Any failure of a party to comply with any obligation, covenant, agreement or condition herein may be expressly waived in writing by the other party, but such waiver or failure to insist upon strict compliance with such obligation, covenant, agreement or condition shall not operate as a waiver of, or estoppel with respect to, any subsequent or other failure.
Except as provided below, the Customer may not assign this Agreement in whole or in part without the prior written consent of Technilink.
This Agreement shall be governed by, and construed and enforced in accordance with English law. The parties irrevocably agree that the courts of England and Wales shall have exclusive jurisdiction to settle any dispute or claim that arises out of or in connection with this Agreement or its subject matter.
Should any part, term or provision of this Agreement or any document required herein to be executed be declared invalid, void or unenforceable, all remaining parts, terms and provisions shall nonetheless remain in full force and effect and shall in no way be invalidated, impaired or affected thereby.
Neither party will be responsible for failure of performance due to causes beyond its reasonable control.
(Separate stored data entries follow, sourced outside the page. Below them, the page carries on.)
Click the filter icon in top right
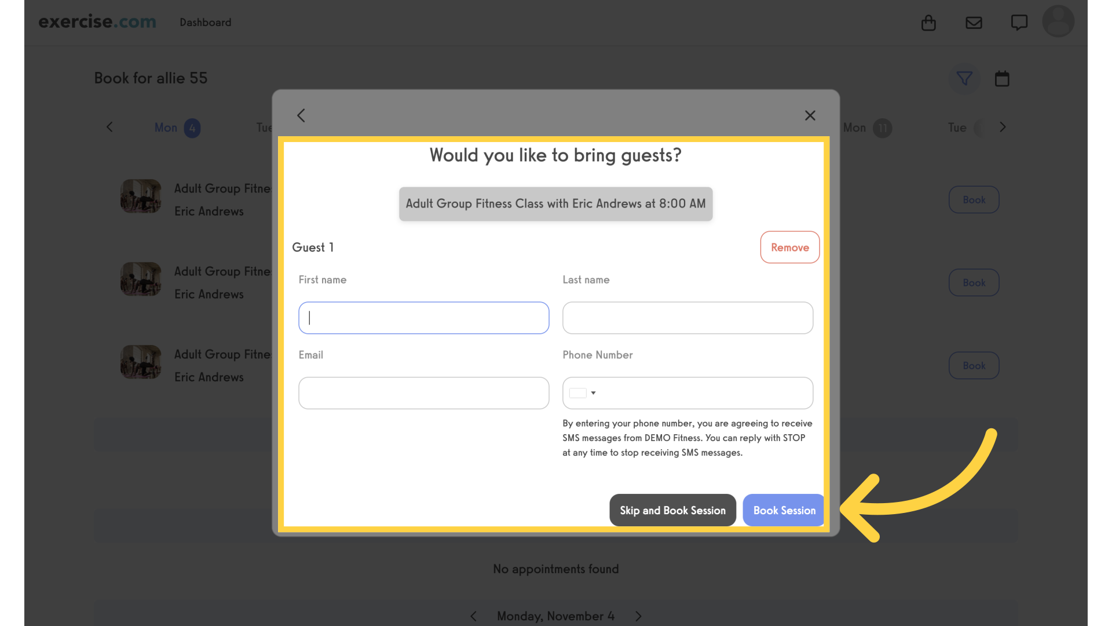The width and height of the screenshot is (1112, 626). click(x=964, y=78)
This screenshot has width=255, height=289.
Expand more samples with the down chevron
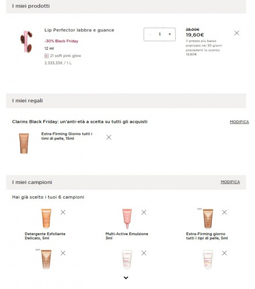click(126, 278)
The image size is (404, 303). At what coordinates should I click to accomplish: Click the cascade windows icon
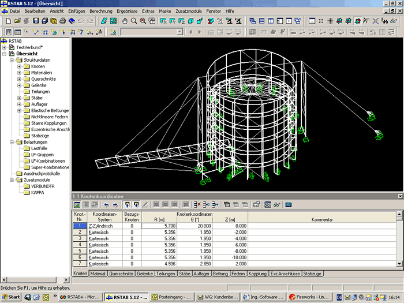coord(253,21)
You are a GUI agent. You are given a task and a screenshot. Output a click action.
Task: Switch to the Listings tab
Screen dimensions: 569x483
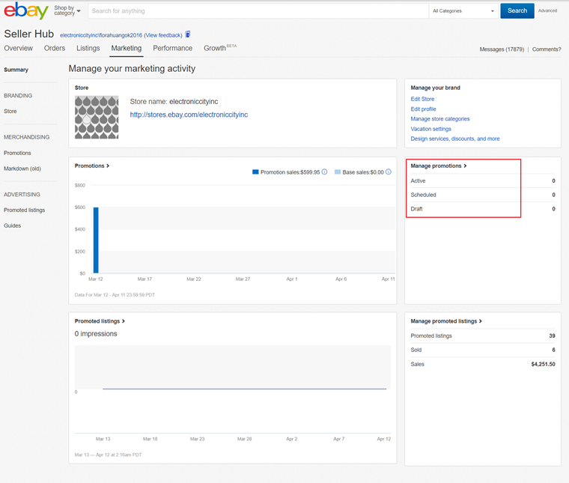[88, 48]
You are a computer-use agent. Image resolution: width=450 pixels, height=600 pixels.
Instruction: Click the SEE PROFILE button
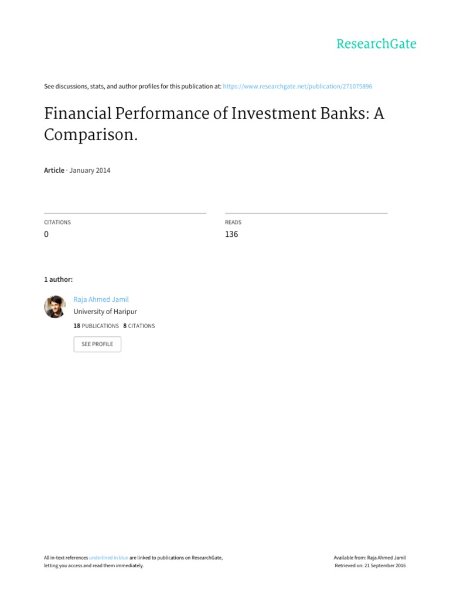tap(97, 344)
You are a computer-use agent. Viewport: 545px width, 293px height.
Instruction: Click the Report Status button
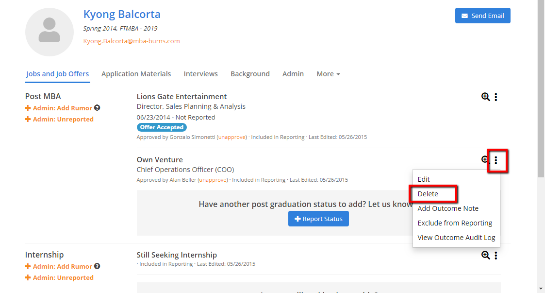(x=318, y=219)
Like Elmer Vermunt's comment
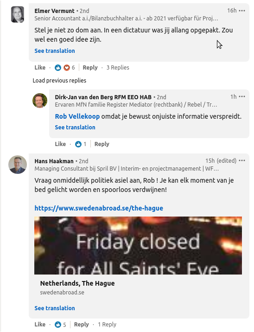 tap(40, 68)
Such causes include (without limitation) acts of terrorism, wars, hostilities, revolutions, riots, civil commotion, national emergency, fire, flood, force of nature, explosion, embargo, accidents, acts of God, labour disputes, action of any governmental agency, or stability or availability of the Internet, or portion thereof.
Other than using the Services for conferences or meetings in which the Customer is an active participant and as permitted under the terms and conditions of this Agreement, the Customer may not rent, lease, resell, distribute, make any commercial use of, use on a timeshare or use to operate a web site or otherwise generate income from the Services. The Customer may not reverse engineer, modify, decompile, translate, or otherwise attempt to derive source code from Technilink or any software provided under this Agreement.
Except as otherwise expressly provided herein, all remedies provided for in this Agreement shall be cumulative and in addition to and not in lieu of any other remedies available to either party at law, in equity, or otherwise.
This Agreement constitutes the entire agreement and understanding between the parties with respect to the subject matter hereof, and supersedes all prior or contemporaneous proposals, representations, promises, or agreements, oral or written, between the parties with respect to such subject matter. All such matters are merged into and superseded by this Agreement. Nothing in this clause shall limit or exclude any liability for fraud.
No amendment and modification of this Agreement will be binding unless in writing and signed by a duly representative of both parties.
This Agreement is made for the benefit of the parties to it and (where applicable) their successors and permitted assigns and is not intended to benefit, or be enforceable by, anyone else.
16. Maintenance of Accounts.
The Customer is responsible for maintaining the Accounts and for restricting access to such Accounts at all times. In order to ensure that Technilink is able to provide high quality services that are responsive to the Customer’s needs, you agree to allow our employees reasonable access to your Accounts and records on a case-by-case basis to investigate complaints. We will not disclose the existence or occurrence of such an investigation unless required to do so by law. Once a digitalmeeting™ account is arranged, the first 120 minutes of conferencing time will not be chargeable. Any user training received will come from the 120 free minutes. You must monitor your own usage via your conference reports page. Any additional usage over the free 120 Minutes will be invoiced and be due under the payment terms above. If you cancel your account before 120 minutes are used, you will NOT be charged.